*Passage*.
Improved efficiency of segmentation loss computation

Author: PierreMarza

src/thunder/tasks/train_eval_probe.py

@@ -581,27 +581,28 @@ def train_eval(
                         outputs[i], (label.shape[1], label.shape[2]), mode="bilinear"
                     )
 
-        # Applying masking (removing pixels where gt == -1)
-        if task_type == "segmentation":
-            unmasked_label = [l != -1 for l in label]
-            label = [l[u] for l, u in zip(label, unmasked_label)]
-        else:
+        if task_type == "linear_probing":
             label = label.view(-1)
         loss = 0
         for i in range(len(outputs)):
             output = outputs[i]
-            out = []
             if task_type == "segmentation":
-                for o, m in zip(output, unmasked_label):
-                    out.append(
-                        torch.cat(
-                            [o[c][m].unsqueeze(-1) for c in range(o.shape[0])], dim=-1
+                # Applying masking (removing pixels where gt == -1)

*Dataset content*.
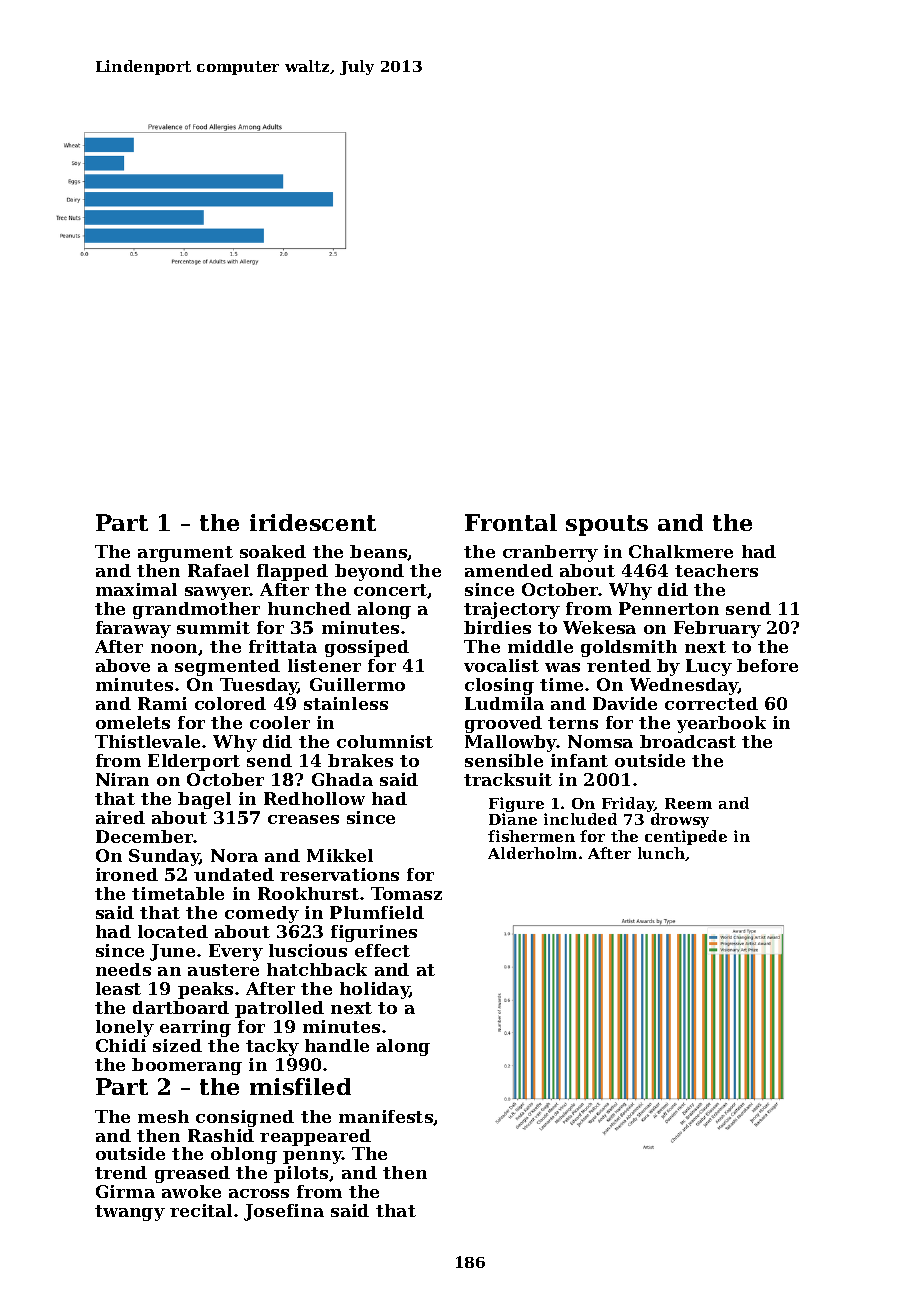 The height and width of the screenshot is (1316, 908). What do you see at coordinates (357, 684) in the screenshot?
I see `Guillermo` at bounding box center [357, 684].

*Goal*. Which file is changed in the code diff about segmentation loss computation?

*Problem solution*. src/thunder/tasks/train_eval_probe.py